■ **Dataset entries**
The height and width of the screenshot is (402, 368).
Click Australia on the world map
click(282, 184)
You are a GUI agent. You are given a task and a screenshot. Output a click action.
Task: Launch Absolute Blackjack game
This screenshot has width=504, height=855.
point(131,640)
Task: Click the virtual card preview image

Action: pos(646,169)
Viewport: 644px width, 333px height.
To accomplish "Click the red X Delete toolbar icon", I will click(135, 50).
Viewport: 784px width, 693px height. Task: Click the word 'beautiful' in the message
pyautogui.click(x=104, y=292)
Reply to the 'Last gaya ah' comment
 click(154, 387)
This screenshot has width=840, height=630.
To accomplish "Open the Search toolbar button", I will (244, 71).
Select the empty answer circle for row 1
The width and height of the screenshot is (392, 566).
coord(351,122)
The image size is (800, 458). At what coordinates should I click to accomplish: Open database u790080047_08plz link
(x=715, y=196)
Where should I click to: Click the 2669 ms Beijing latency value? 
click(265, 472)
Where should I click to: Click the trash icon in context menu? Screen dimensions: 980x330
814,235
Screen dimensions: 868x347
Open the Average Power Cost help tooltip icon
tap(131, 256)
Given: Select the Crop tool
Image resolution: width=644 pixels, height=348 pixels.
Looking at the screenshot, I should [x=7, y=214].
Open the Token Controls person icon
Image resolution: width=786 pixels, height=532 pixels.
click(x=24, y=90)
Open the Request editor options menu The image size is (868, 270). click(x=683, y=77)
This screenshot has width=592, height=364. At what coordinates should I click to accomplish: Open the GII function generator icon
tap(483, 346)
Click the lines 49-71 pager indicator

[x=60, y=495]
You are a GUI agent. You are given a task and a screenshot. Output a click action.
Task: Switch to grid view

■ **Problem statement**
Please return exactly the lines that run from the line with "Image resolution: width=786" through the end of the records above, both included, and nothing more.

■ **Result of the task**
Image resolution: width=786 pixels, height=532 pixels.
click(x=24, y=90)
Open the Request editor options menu The image size is (868, 270). click(x=683, y=77)
This screenshot has width=592, height=364. At what coordinates should I click to accomplish: Open the GII function generator icon
tap(483, 346)
Click the lines 49-71 pager indicator

[x=60, y=495]
You are a GUI agent. You are given a task and a screenshot. Output a click action.
Task: Switch to grid view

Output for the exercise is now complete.